Grumpy O. December 15, 2022
Thanks for all your help Lori but it's official. I quit. I give up. I've been all over the homepage There is no Community yeah there's a hotline but there's absolutely no place to post a recipe so I guess my recipe will just have to stay my recipe. And that's too bad because it's a beauty. Know sorry
 
Lori T. December 15, 2022
Yeah fine. Quit and give up. At least you have one recipe that works for you.
 
Grumpy O. December 15, 2022
Don't have a mouse to use and I'm not seeing Community anywhere on the homepage. Story of My Life.
 
Lori T. December 15, 2022
You had to select Community somehow, to get to the Hotline portion. The place to enter the recipe in selected in that same section, in the way you chose the part that says Hotline. You can use whatever means you have been using to select the hotline to select "add a recipe". Finger, mouse, or stylus- doesn't matter.
 
Sam December 14, 2022
I found this helpful: https://www.seriouseats.com/all-american-beef-stew-recipe
 
Grumpy O. December 13, 2022
I've got some really good advice here and I'm going to take very close attention to it starting with buying better meat. But I'd like to post a recipe that I'm very proud of but I don't really know how because I've only been here a few hours.
 
Lori T. December 13, 2022
Go to the top of the page, hover the mouse on "Community". That should drop down a subset, and on the far right of your screen you will see "Add a Recipe". That will take you to the section where you can enter yours into the database to share.
 
Lori T. December 13, 2022
If you are providing plenty of braising liquid, and doing your roasting at a low temperature- the only other thing I can think of is perhaps the cut of beef itself. If you are trying to roast an eye of round, or something from the rump/round- then you can have a challenge on your hands. Those cuts typically lack the marbling of fat to keep things moist, and they are muscles that did a lot of work in life- so yeah- tough, tough, tough. Makes for great broth as you noticed, but not so much good as a "pot" roast. Those cuts do best as more of a traditional style "roast beef", cooked rare and sliced very thin. If you want a fall apart, braised version, then you need something from the chuck or front shoulder of the animal. Even a brisket cut will work. Have a peek at these places -https://www.essentialchefs.com/best-and-worst-cuts-of-beef/
https://www.beefitswhatsfordinner.com/cuts/collection/33342/best-beef-cuts-for-slow-cooking

The "what's for dinner" spot has other collections that will help clarify other types of cuts and how to best cook them.

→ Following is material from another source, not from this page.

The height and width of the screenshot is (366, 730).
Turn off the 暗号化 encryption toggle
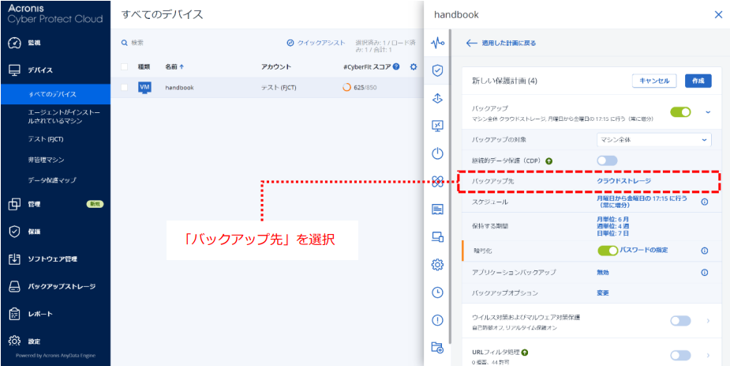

So maybe the problem isn't you. Maybe it is the beef cut.
 
Grumpy O. December 13, 2022
Good advice. Thank you. yeah I've made sure that all my roasts were totally swimming in broth but I couldn't eat them I wouldn't even feed them to a dog if I had one so I'll use your advice and try better cut of meat maybe even a cross rib roast those are not cheap but they make good steaks if they're sliced up. I'll defy my own oath to never try a pot roast and see what happens cuz I don't like getting my butt kicked by 3 lbs of dead cow. Always used a basic chuck roast. No more no way no how.
 
Lori T. December 13, 2022
Ah, your roast should not be swimming in liquid. At most, the liquid you use shouldn't come up more than an inch or so on the side of your roast. You want it to simmer or braise in some liquid, not boil in a bath. Water boils at 212F, which is a bit higher than even a low oven is set. So aside from the cut, if it's gone for a swim in a boiling bath, then what you had was soup makings, not pot roast. If you do invest the funds in a rib roast, please do a dry roast for that- not a braise. Doing that would still net you a dry tough roast in the end. Also maybe get a thermometer, if you don't have one. Cook by temp, not the clock, because over or under cooked beef is also tough to chew. Low and slow work on tougher cuts because it gives time and moisture to break down collagen and connective tissue. A rib roast doesn't have that, so long cooking will just toughen it. That's why well done steaks are dry and chewy as a rule- and why medium is as far as you should take a steak. If your chuck roast is overdone, it will also be stringy and dry, tough and chewy. A pot roast is considered done when it hits 180-200F, where a steak is done at about 140F. A steak at 180 is near inedible, a roast at 140 is too. But a roast, even a pot roast, at 212- boiling temp- is shoe leather as well.